Which lines of the records contain the string "screenshot"? Show each of them.

(Records for locating words and elements)
------------------------
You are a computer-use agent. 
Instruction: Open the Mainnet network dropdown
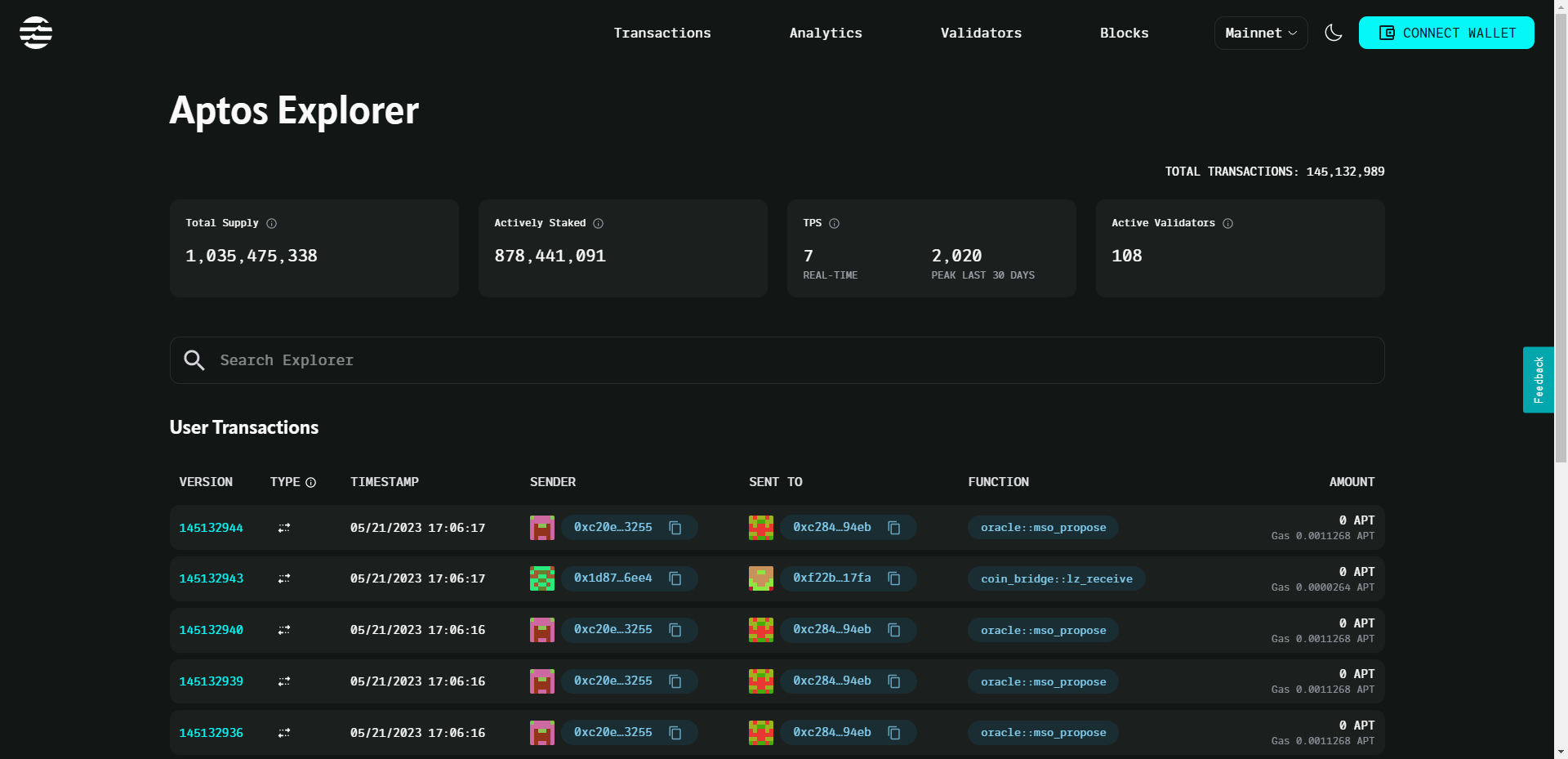click(1260, 33)
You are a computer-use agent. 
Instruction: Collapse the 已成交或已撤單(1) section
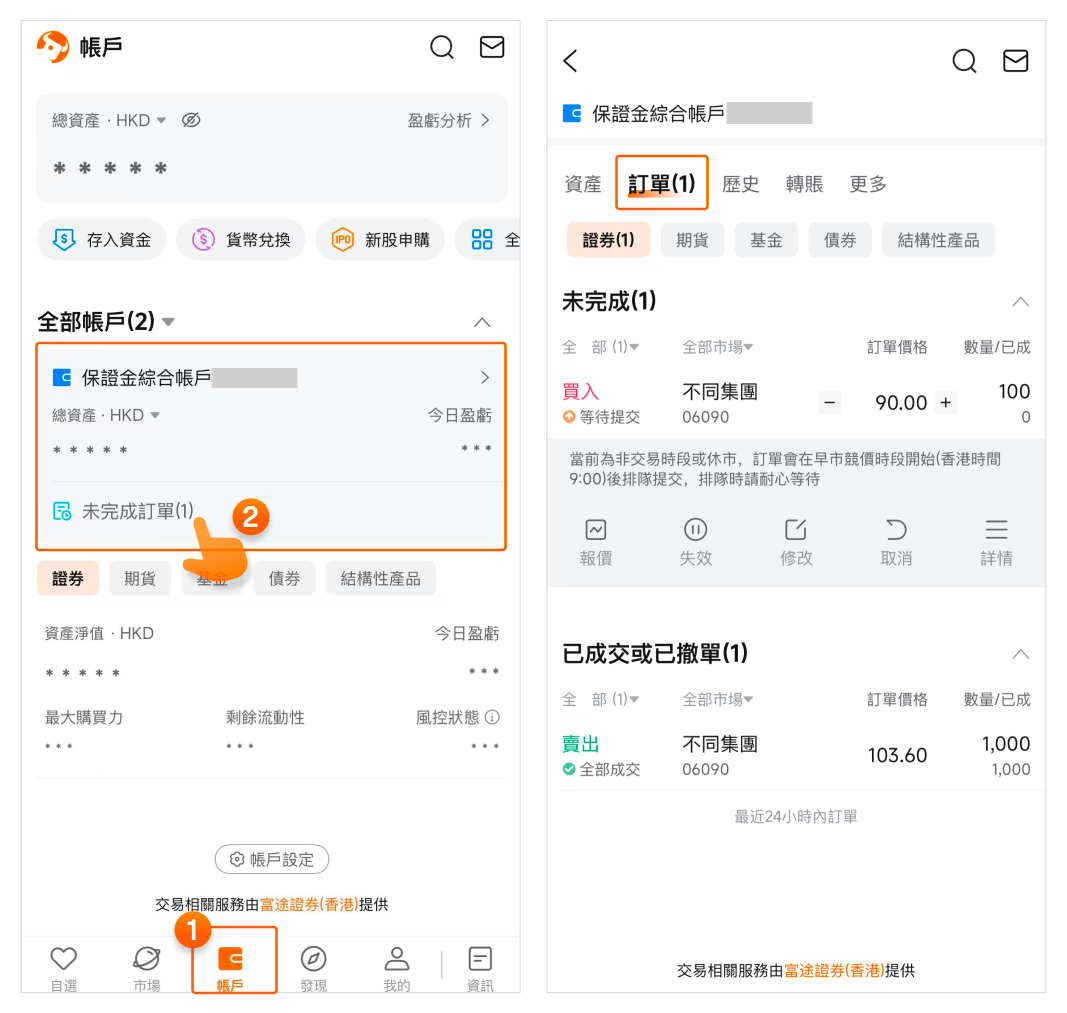1020,654
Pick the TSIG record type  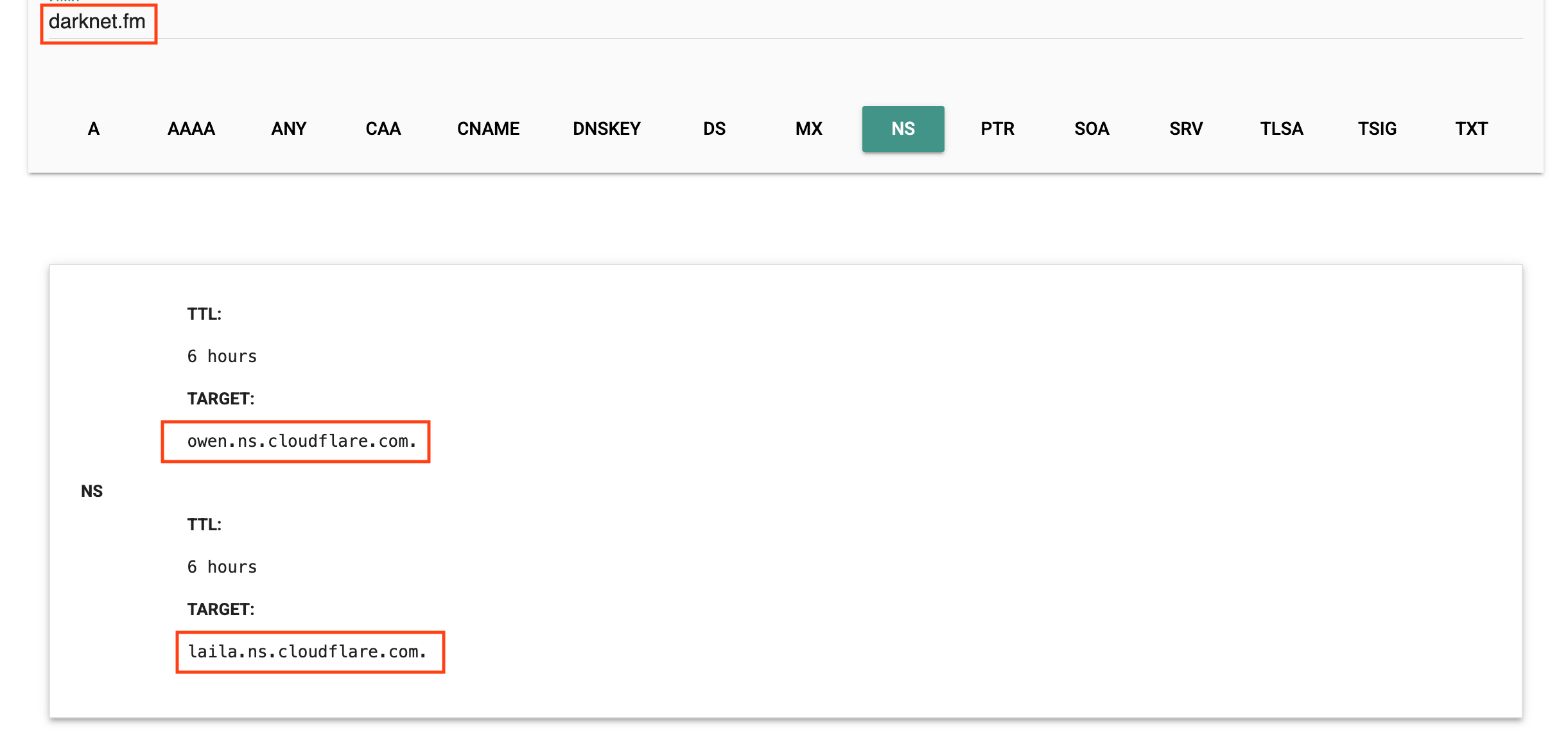1377,128
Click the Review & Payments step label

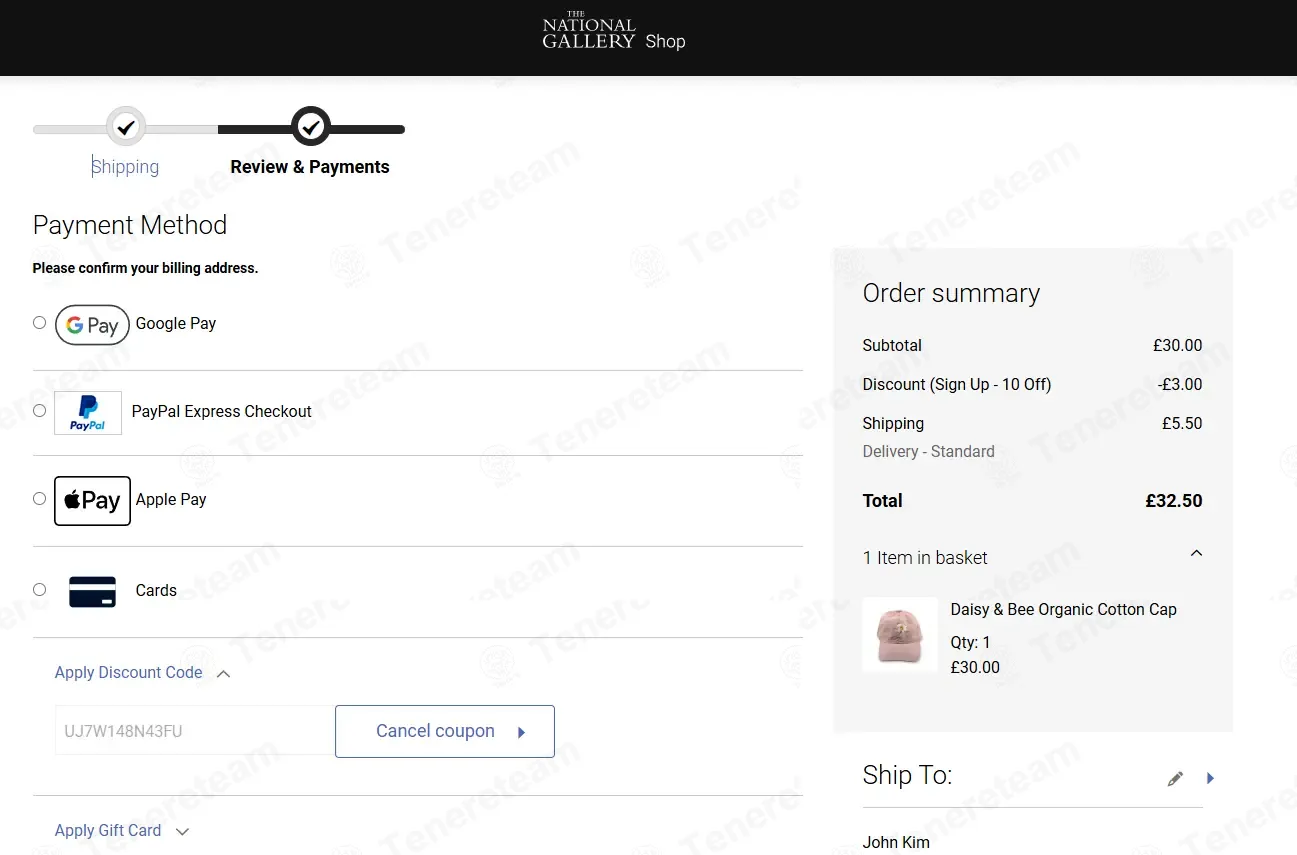pyautogui.click(x=310, y=167)
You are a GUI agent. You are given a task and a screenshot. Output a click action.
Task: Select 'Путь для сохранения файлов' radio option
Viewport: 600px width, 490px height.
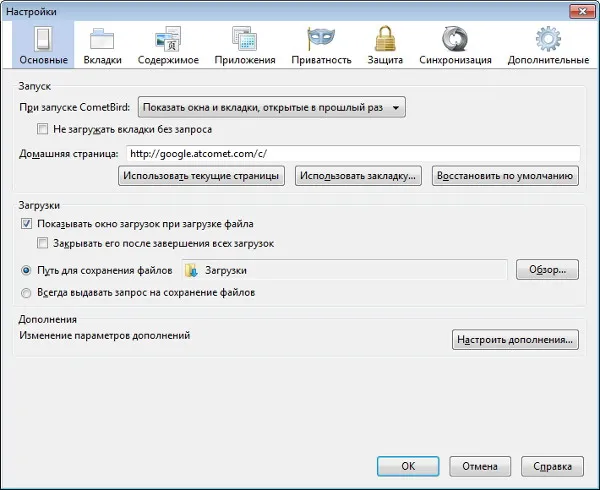[26, 270]
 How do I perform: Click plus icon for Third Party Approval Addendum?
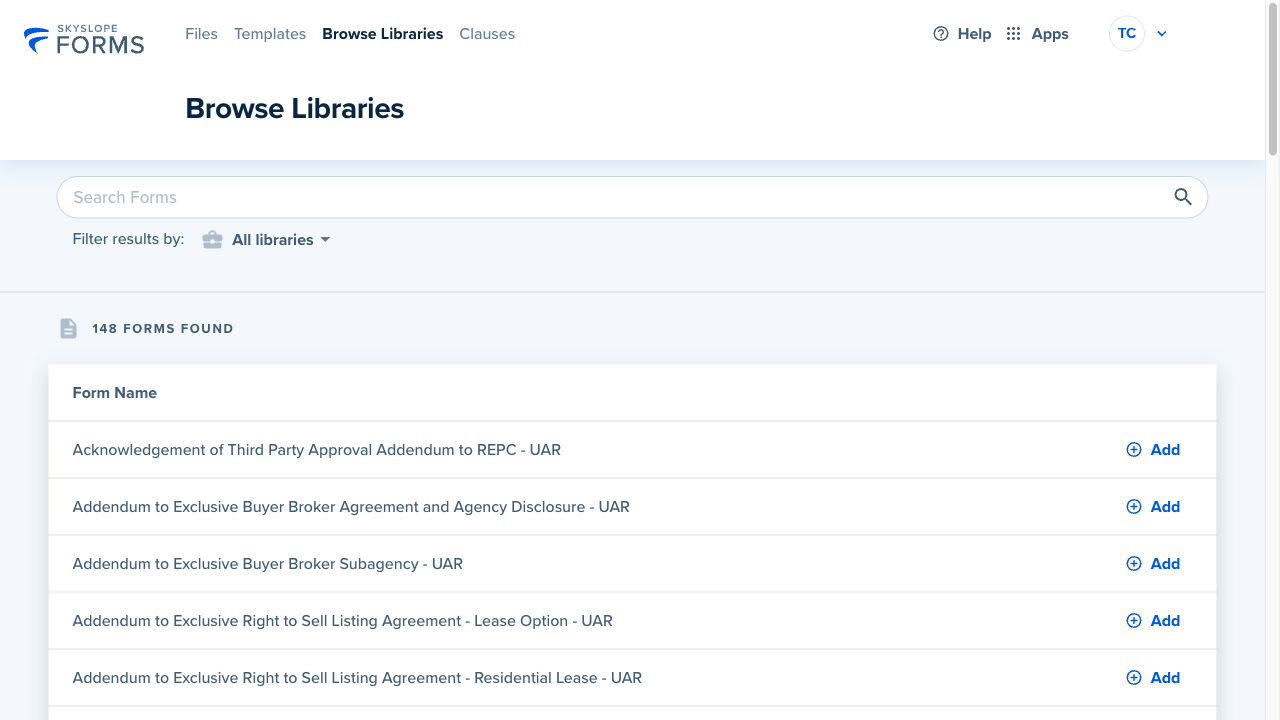1133,450
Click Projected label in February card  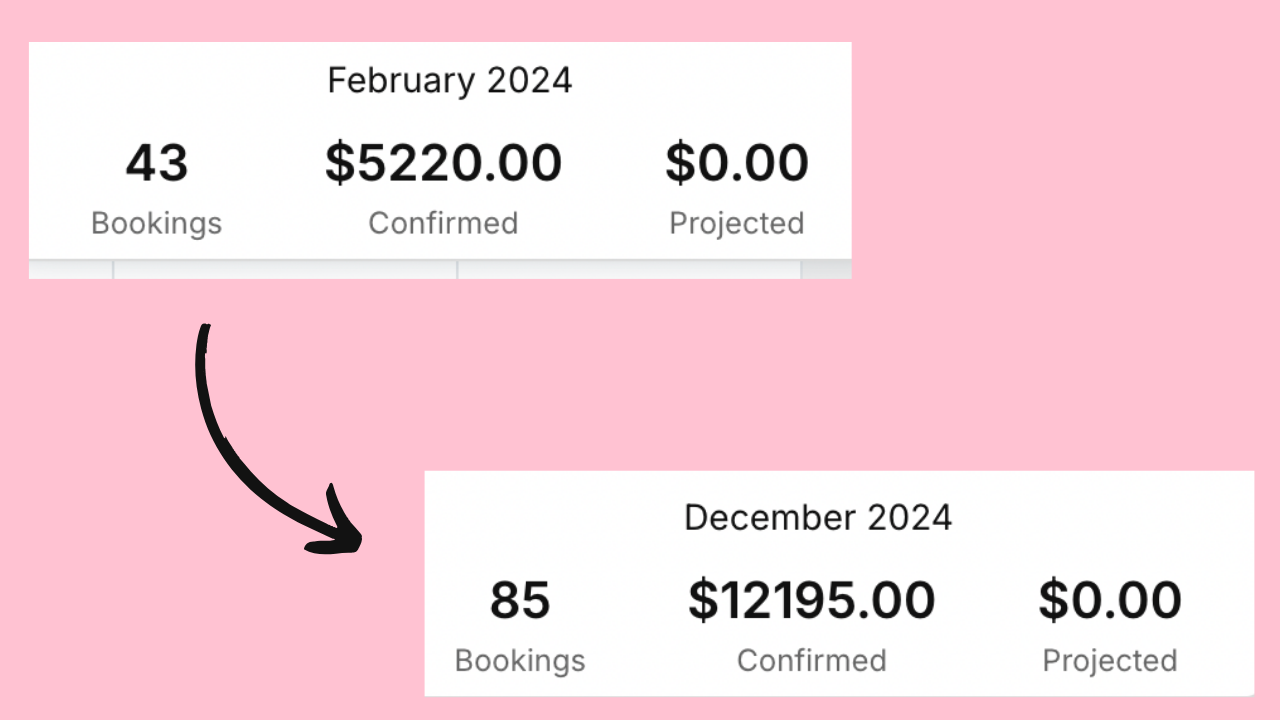[x=737, y=223]
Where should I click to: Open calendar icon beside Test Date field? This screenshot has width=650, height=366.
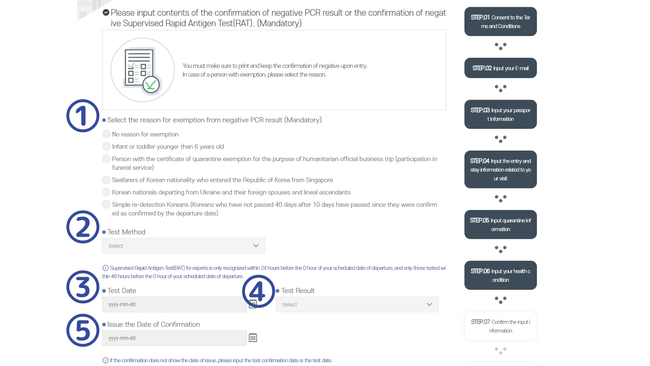point(253,305)
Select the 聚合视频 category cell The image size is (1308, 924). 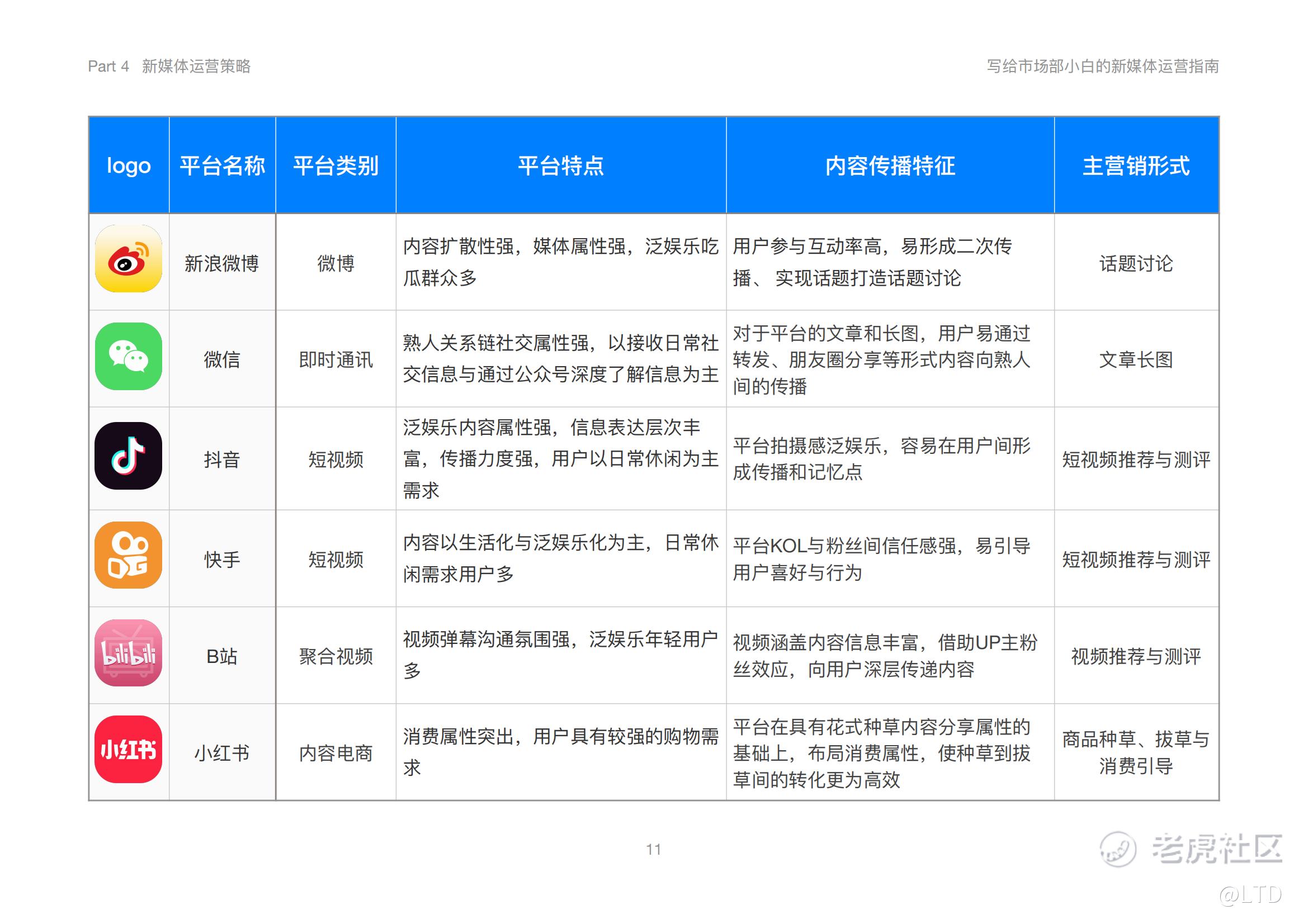336,656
------------------------
> **WRITTEN REPLY**
You are a GUI agent. You are given a task and a screenshot. Output a click action.
Where should I click to: Open calendar icon beside Test Date field? This screenshot has width=650, height=366.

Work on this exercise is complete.